Author: the photonics expert

Definition: a current from a photodetector which occurs even in the absence of a light input

Category: article belongs to category physical foundations physical foundations

DOI: 10.61835/inc   Cite the article: BibTex plain textHTML   Link to this page   share on LinkedIn

Most photodetectors such as photodiodes, phototransistors, CCD sensors and phototubes produce a signal current which is approximately proportional to the incident optical power. However, even in the absence of any light input, there is often some tiny amount of DC current, which one calls the dark current. An additional fluctuating current with zero mean value, caused by thermal fluctuations, is usually not called a dark current.

Depending on the photodetector device and the conditions, the dark current can have very different magnitudes – sometimes well below 1 nA, in other cases many orders of magnitude more.

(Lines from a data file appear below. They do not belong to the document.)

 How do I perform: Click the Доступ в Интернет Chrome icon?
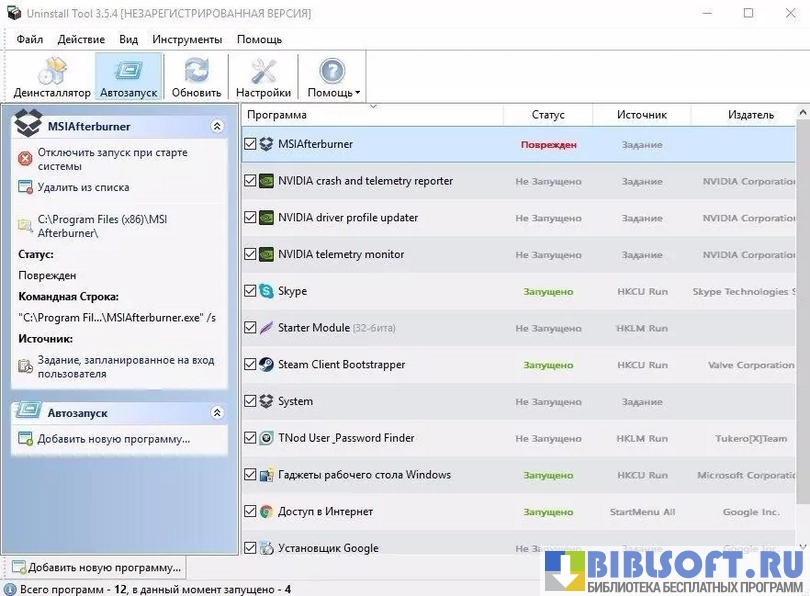coord(266,511)
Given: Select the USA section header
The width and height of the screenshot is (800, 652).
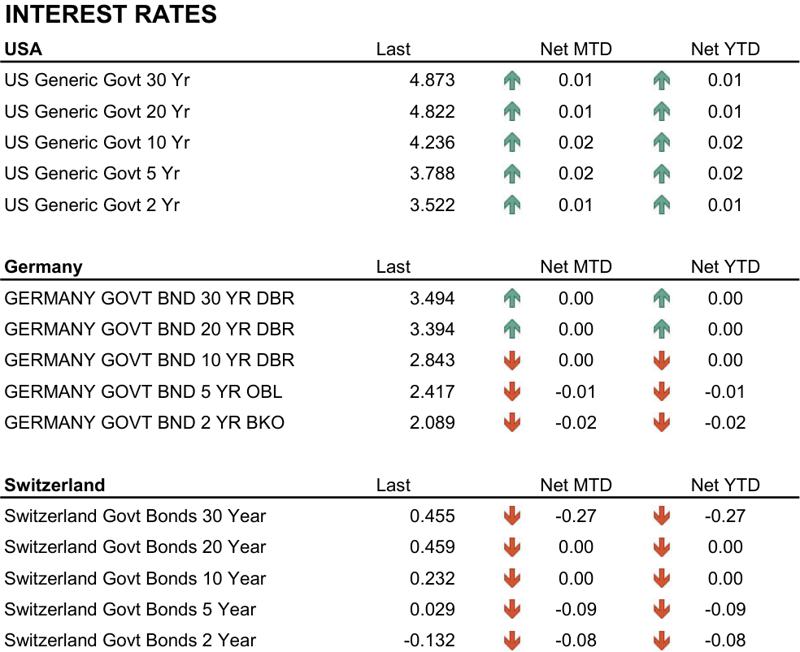Looking at the screenshot, I should coord(23,49).
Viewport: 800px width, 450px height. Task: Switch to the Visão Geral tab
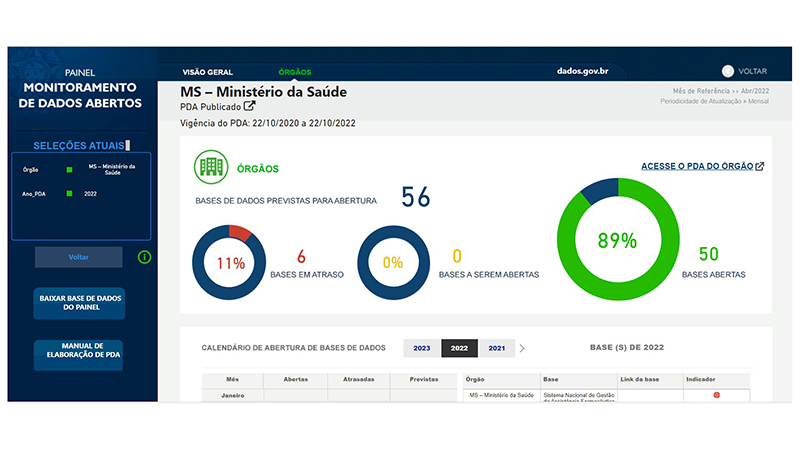click(207, 72)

For many applications, the dark current is totally negligible, but in some cases it matters – for example, when extremely small optical powers need to be detected. One may in principle subtract the dark current from the obtained signal either with analog electronics or with software, but that works only to a limited extent because the dark current can be substantially temperature-dependent (see below), and it also exhibits shot noise.

Origins of Dark Current

The dark current of a photodetector can have different origins.

Dark Current in Photodetectors with Internal Photoelectric Effect

In photodiodes and other detectors with some p–n or p–i–n junction, it is often caused by thermal excitation (generation) of carriers – not necessarily directly from valence to conduction band, but possibly through defect states related to crystal defects or impurities (and in that case of course with a lower activation energy). The rate of such thermal processes depends not only on the active area, but also critically on the temperature and on the band gap energy of the material (and possibly of energy levels of common defects), and also on the operation voltage (particularly near the breakdown voltage, where impact ionization can occur). At high voltages, tunneling through the depletion region may also contribute.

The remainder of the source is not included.